Sodium-glucose co-transporter 2 (SGLT2) inhibitors (e.g. canagliflozin, dapagliflozin, empagliflozin, ertugliflozin) have been recently approved for type 2 diabetes mellitus (T2DM) treatment, a metabolic disease affecting a huge number of persons worldwide. Subsequently to their marketing authorization, various clinicals trials involving SGLT2 inhibitors (iSGLT2) drugs have joined important information that, besides contributing to updated T2DM management guidelines, have also reported relevant data hinting for their potential to afford nephroprotection. In the present review, we proposed to take a step back into in vivo and in vitro studies and gather pre-clinical evidence aimed to better understand the mechanisms underlying iSGLT2 renal protection.

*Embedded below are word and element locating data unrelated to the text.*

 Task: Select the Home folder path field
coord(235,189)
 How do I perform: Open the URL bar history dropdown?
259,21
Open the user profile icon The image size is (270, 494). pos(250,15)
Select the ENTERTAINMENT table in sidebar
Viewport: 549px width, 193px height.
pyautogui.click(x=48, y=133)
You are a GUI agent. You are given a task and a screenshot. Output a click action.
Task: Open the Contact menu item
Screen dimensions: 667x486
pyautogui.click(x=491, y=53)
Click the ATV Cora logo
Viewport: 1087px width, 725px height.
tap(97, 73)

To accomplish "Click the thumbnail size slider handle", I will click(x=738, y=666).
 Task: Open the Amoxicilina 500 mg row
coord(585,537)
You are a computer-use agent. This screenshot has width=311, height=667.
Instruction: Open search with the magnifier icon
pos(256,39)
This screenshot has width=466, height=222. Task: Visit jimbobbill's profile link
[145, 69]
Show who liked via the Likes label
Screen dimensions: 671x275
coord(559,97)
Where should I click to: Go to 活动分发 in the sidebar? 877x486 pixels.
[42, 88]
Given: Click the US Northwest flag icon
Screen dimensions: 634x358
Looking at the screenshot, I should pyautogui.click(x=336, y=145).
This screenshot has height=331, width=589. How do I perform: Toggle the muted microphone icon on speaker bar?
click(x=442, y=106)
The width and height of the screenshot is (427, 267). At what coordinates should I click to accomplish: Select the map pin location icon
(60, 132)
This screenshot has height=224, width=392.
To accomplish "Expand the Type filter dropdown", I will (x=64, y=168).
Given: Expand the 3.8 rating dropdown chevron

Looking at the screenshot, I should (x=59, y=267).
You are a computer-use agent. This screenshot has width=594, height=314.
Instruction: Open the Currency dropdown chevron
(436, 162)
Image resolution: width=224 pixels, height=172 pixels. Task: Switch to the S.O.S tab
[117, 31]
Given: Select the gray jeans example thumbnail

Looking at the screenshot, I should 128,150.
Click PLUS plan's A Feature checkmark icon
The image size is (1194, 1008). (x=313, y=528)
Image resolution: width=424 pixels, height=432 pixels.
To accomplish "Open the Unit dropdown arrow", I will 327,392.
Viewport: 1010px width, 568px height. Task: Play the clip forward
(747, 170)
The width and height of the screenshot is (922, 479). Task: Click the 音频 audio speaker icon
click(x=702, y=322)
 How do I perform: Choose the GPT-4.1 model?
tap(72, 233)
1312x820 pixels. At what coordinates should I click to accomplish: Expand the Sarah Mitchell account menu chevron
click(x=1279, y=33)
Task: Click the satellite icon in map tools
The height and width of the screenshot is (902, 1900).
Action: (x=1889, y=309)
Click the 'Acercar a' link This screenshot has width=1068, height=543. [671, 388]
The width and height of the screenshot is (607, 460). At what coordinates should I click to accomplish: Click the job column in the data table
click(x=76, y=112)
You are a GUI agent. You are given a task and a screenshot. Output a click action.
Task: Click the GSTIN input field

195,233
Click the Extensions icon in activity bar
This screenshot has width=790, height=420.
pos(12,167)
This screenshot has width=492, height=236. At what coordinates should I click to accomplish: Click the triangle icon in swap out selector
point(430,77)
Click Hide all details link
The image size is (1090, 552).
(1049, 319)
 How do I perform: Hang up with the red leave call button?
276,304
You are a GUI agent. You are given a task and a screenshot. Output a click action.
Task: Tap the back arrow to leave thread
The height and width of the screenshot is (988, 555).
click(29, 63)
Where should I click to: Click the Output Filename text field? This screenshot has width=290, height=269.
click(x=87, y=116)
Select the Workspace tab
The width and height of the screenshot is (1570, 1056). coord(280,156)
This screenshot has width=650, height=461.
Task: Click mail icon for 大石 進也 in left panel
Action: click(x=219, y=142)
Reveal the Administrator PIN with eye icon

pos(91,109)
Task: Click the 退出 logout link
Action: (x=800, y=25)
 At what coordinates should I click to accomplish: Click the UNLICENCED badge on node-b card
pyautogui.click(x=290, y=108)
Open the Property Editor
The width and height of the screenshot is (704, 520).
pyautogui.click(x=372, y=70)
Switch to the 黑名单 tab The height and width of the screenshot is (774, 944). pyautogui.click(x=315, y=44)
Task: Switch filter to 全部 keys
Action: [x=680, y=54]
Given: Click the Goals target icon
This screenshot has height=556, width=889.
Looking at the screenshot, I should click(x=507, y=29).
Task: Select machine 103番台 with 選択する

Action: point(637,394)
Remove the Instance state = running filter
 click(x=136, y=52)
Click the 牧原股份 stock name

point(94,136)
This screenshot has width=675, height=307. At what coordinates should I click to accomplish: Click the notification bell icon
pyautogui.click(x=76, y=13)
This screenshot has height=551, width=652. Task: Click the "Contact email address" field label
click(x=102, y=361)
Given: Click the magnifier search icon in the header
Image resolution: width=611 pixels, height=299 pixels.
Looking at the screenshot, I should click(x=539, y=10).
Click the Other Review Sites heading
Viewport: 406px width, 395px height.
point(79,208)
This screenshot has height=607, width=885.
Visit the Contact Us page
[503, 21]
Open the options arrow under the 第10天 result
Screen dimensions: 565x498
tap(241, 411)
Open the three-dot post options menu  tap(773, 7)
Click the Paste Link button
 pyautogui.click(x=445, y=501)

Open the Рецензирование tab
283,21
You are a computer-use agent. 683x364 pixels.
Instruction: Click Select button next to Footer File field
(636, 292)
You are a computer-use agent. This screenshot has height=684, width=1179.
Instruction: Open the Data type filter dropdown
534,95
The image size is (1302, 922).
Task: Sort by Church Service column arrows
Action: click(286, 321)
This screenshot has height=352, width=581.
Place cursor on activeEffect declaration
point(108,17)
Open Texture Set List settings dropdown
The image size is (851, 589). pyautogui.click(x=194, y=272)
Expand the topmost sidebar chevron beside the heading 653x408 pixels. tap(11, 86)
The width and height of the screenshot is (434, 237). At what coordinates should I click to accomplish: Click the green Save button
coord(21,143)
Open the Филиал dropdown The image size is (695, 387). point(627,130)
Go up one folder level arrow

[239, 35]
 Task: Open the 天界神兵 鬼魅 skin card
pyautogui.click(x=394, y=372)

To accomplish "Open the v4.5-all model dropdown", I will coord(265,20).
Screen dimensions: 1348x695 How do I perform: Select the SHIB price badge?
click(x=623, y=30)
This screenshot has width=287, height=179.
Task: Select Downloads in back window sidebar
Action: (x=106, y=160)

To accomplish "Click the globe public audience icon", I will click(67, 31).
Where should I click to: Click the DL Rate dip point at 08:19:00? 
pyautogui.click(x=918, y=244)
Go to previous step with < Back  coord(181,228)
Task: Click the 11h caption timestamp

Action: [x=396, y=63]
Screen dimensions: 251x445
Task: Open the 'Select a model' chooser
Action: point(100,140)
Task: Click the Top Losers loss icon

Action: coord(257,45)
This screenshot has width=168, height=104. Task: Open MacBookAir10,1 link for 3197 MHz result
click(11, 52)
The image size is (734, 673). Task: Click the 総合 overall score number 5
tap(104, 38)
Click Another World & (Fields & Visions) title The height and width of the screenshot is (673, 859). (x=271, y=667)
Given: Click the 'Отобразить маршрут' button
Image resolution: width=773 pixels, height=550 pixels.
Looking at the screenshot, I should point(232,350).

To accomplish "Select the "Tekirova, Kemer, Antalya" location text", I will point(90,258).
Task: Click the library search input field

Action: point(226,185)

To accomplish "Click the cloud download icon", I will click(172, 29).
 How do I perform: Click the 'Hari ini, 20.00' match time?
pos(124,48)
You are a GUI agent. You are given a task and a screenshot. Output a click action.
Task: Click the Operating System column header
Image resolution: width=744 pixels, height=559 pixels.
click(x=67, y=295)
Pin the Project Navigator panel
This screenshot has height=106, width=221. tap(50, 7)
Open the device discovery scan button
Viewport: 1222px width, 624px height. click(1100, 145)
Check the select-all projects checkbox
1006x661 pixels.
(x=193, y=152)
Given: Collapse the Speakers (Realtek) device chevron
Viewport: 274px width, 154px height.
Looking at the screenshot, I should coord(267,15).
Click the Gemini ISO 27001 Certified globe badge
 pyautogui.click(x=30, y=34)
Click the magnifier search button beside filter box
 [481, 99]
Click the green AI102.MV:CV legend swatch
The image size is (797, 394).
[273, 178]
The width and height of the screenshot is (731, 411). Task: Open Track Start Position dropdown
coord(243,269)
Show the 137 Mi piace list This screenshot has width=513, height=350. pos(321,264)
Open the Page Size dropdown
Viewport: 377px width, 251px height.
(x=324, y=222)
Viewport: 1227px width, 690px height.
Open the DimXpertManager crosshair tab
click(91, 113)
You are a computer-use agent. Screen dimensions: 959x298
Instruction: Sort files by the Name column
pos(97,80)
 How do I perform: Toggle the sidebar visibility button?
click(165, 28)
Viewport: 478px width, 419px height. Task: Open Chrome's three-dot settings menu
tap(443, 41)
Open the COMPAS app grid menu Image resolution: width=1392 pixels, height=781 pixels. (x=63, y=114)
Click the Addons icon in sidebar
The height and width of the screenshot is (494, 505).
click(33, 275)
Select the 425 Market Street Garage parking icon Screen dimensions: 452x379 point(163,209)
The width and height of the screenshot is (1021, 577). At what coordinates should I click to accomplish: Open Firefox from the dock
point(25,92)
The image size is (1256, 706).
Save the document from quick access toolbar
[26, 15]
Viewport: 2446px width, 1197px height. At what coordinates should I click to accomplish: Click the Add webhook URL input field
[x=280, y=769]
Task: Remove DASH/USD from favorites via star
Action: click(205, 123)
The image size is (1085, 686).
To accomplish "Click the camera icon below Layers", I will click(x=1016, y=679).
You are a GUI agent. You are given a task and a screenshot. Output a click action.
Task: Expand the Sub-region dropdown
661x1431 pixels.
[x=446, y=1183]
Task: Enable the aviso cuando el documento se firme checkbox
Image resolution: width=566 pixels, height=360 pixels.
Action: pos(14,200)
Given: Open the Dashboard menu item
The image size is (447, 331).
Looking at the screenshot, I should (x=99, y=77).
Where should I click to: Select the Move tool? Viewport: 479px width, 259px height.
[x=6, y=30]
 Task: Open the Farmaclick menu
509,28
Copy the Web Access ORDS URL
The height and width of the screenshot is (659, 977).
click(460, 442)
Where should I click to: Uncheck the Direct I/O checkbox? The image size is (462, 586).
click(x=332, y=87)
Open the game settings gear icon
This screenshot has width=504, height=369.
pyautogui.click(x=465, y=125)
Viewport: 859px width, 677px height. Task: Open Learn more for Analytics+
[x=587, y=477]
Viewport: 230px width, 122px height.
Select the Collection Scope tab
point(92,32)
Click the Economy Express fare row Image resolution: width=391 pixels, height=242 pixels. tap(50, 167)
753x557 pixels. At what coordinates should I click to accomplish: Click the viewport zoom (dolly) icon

Literature review was performed for cellular and experimental animal models of diabetic nephropathy, chronic kidney disease (CKD) and acute kidney injury (AKI) receiving iSGLT2 treatment. Data extraction was performed from primary research papers of quantitative design published in the period between January 2013 and December 2018. Only publications relevant for iSGLT2 nephroprotection were considered. Publications selected in the present review were assessed for statistically relevant parameters related to nephroprotection. A total of 33 publications were included in the present review, corresponding to 42 experimental models of kidney disease. In total, 546 parameters related to distinct kidney disease models and corresponding iSGLT2 treatment outcomes were analyzed. Overall, iSGLT2 treatment was associated with a reversal of systemic pathophysiological features underlying T2DM, kidney morphology, kidney function (serum, urine and tissue biomarkers) and cellular and molecular mechanisms underlying renal injury (including inflammation, oxidative stress and apoptosis). These effects were observed in distinct kidney disease models. Nevertheless, worsening of disease severity was not absent and should be considered.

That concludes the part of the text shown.